BANDUNG BARAT, PUNGGAWANEWS – Gubernur Jawa Barat Dedi Mulyadi mengambil langkah tegas: memerintahkan aparat kepolisian dan militer berjaga penuh selama 24 jam di lokasi proyek Tempat Pengolahan dan Pemrosesan Akhir Sampah (TPPAS) Legok Nangka, Kabupaten Bandung. Perintah itu bukan tanpa alasan — Dedi ingin memastikan tidak ada satu pun kelompok preman yang berani menggarong proyek strategis tersebut.

Perintah disampaikan langsung kepada Kapolda Jawa Barat Irjen Pipit Rismanto dan Pangdam III/Siliwangi Mayjen TNI Kosasih pada Rabu, 29 Juli 2025, saat Dedi meninjau lokasi TPPAS Legok Nangka. Instruksi itu menegaskan bahwa kawasan proyek harus steril dari segala bentuk pungutan liar, intimidasi, maupun permintaan jatah yang berkedok apapun.

Bagi Dedi, ancaman premanisme di lingkungan proyek besar sudah menjadi pola yang terlalu sering berulang. Ia hafal betul skenarionya: proyek dimulai, tak lama kemudian muncul orang berseragam ormas membawa bendera, meminta jatah dari setiap kendaraan yang melintas.

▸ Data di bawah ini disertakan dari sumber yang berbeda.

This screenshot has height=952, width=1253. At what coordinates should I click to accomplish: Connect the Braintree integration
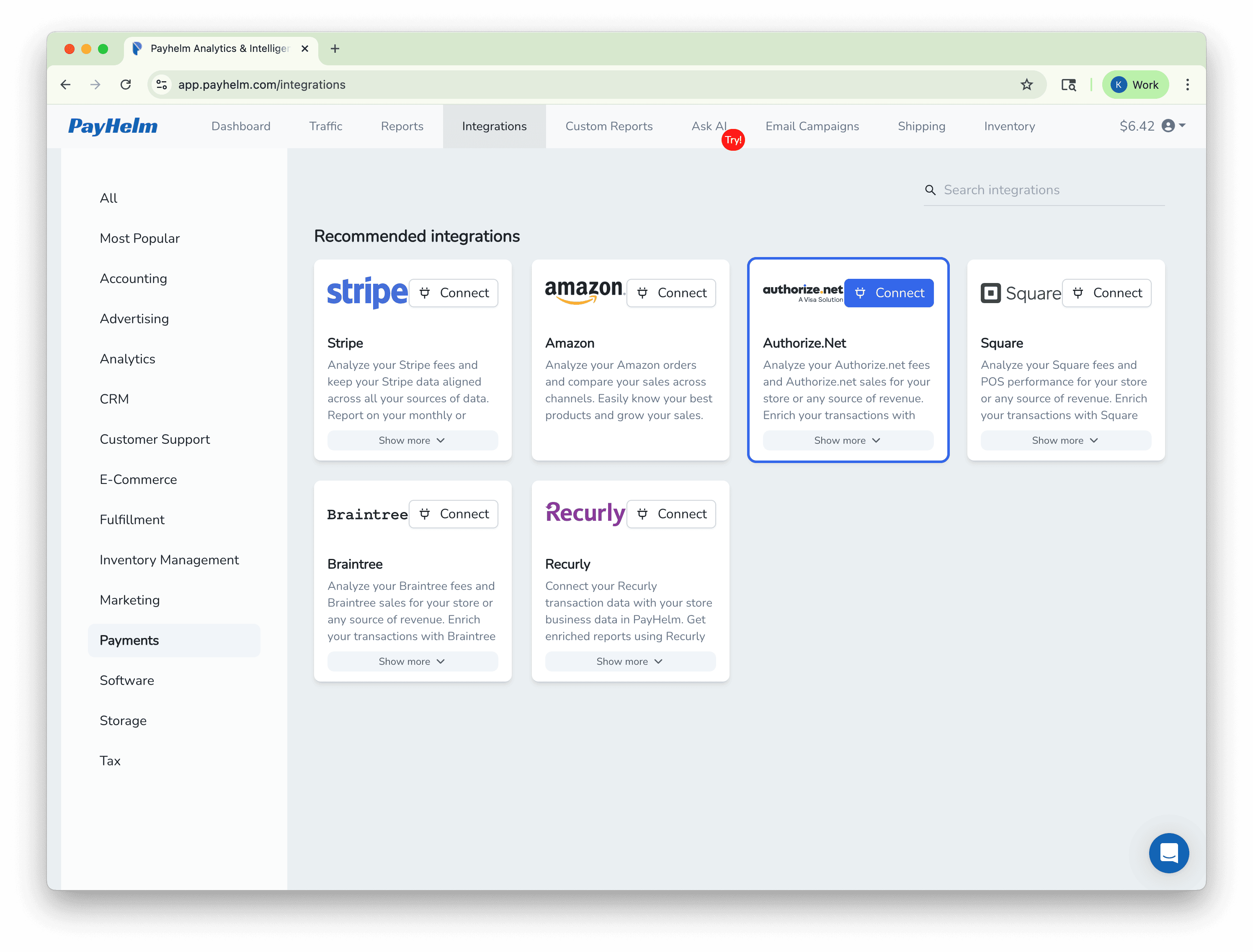click(454, 513)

Lalu datang proposal Agustusan, dan jika ditolak, berujung pada intimidasi.

“Biasanya ada proyek, besok ada orang yang pakai seragam ke sini. Pakai kaos bawa bendera. Nanti setiap mobil lewat, goceng. Nanti datang lagi kelompok ini, ngajuin proposal untuk Agustusan, tidak diberi, marah. Saya katakan tidak boleh,” tegas Dedi di hadapan para pejabat yang hadir.

Pernyataan itu bukan sekadar gertakan. Dedi secara eksplisit melarang siapa pun datang ke TPPAS Legok Nangka untuk meminta jatah ritasi pengiriman pasir, batu, maupun material lainnya. Jaminan keamanan, katanya, adalah tanggung jawab yang ia emban langsung sebagai kepala daerah.